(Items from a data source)
═══

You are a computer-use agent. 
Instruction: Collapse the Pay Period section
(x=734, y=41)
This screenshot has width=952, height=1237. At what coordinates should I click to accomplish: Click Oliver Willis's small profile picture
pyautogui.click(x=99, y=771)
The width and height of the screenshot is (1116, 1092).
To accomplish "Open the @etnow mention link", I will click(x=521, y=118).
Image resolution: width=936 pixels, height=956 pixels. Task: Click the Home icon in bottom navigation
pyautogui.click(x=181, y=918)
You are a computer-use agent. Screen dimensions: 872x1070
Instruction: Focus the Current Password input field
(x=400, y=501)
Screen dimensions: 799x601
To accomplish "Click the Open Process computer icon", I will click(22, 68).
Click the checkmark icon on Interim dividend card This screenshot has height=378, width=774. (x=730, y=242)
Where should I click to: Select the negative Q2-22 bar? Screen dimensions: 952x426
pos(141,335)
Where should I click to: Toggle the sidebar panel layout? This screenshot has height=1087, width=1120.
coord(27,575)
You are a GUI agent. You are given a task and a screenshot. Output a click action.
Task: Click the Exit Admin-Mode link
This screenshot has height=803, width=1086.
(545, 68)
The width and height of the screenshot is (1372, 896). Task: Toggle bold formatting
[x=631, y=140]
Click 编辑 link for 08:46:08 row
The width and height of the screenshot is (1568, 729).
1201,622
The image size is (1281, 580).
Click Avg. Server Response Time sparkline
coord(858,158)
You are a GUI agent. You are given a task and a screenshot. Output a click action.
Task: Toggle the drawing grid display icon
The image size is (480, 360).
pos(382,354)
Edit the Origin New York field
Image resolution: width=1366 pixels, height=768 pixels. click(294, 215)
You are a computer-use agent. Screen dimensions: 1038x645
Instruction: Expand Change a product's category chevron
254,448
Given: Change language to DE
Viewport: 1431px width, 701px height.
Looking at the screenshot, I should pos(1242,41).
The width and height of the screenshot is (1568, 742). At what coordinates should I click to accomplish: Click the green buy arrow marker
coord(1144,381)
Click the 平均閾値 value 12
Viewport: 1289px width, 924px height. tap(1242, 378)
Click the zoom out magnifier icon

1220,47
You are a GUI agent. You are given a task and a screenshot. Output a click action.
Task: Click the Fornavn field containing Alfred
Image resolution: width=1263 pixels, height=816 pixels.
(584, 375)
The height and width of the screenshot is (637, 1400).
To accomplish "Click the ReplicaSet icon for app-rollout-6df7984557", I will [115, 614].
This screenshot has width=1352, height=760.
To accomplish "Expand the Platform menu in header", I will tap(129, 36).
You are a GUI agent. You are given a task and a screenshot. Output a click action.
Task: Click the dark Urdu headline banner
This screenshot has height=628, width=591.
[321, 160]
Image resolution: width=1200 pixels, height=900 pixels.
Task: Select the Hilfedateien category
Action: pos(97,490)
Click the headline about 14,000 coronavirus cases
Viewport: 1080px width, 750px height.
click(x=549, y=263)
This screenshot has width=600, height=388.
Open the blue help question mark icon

═══

## [TASK]
Repeat every record, keeping each word and mark exactly as it is.

## [TASK SOLUTION]
You are a computer-use agent. 
Instruction: Collapse the Pay Period section
(x=734, y=41)
This screenshot has width=952, height=1237. At what coordinates should I click to accomplish: Click Oliver Willis's small profile picture
pyautogui.click(x=99, y=771)
The width and height of the screenshot is (1116, 1092).
To accomplish "Open the @etnow mention link", I will click(x=521, y=118).
Image resolution: width=936 pixels, height=956 pixels. Task: Click the Home icon in bottom navigation
pyautogui.click(x=181, y=918)
You are a computer-use agent. Screen dimensions: 872x1070
Instruction: Focus the Current Password input field
(x=400, y=501)
Screen dimensions: 799x601
To accomplish "Click the Open Process computer icon", I will click(22, 68).
Click the checkmark icon on Interim dividend card This screenshot has height=378, width=774. (x=730, y=242)
Where should I click to: Select the negative Q2-22 bar? Screen dimensions: 952x426
pos(141,335)
Where should I click to: Toggle the sidebar panel layout? This screenshot has height=1087, width=1120.
coord(27,575)
You are a GUI agent. You are given a task and a screenshot. Output a click action.
Task: Click the Exit Admin-Mode link
This screenshot has height=803, width=1086.
(545, 68)
The width and height of the screenshot is (1372, 896). Task: Toggle bold formatting
[x=631, y=140]
Click 编辑 link for 08:46:08 row
The width and height of the screenshot is (1568, 729).
1201,622
The image size is (1281, 580).
Click Avg. Server Response Time sparkline
coord(858,158)
You are a GUI agent. You are given a task and a screenshot. Output a click action.
Task: Toggle the drawing grid display icon
The image size is (480, 360).
pos(382,354)
Edit the Origin New York field
Image resolution: width=1366 pixels, height=768 pixels. click(294, 215)
You are a computer-use agent. Screen dimensions: 1038x645
Instruction: Expand Change a product's category chevron
254,448
Given: Change language to DE
Viewport: 1431px width, 701px height.
Looking at the screenshot, I should pos(1242,41).
The width and height of the screenshot is (1568, 742). At what coordinates should I click to accomplish: Click the green buy arrow marker
coord(1144,381)
Click the 平均閾値 value 12
Viewport: 1289px width, 924px height. tap(1242, 378)
Click the zoom out magnifier icon

1220,47
You are a GUI agent. You are given a task and a screenshot. Output a click action.
Task: Click the Fornavn field containing Alfred
Image resolution: width=1263 pixels, height=816 pixels.
(584, 375)
The height and width of the screenshot is (637, 1400).
To accomplish "Click the ReplicaSet icon for app-rollout-6df7984557", I will [115, 614].
This screenshot has width=1352, height=760.
To accomplish "Expand the Platform menu in header", I will tap(129, 36).
You are a GUI agent. You are given a task and a screenshot. Output a click action.
Task: Click the dark Urdu headline banner
This screenshot has height=628, width=591.
[321, 160]
Image resolution: width=1200 pixels, height=900 pixels.
Task: Select the Hilfedateien category
Action: pos(97,490)
Click the headline about 14,000 coronavirus cases
Viewport: 1080px width, 750px height.
click(x=549, y=263)
This screenshot has width=600, height=388.
Open the blue help question mark icon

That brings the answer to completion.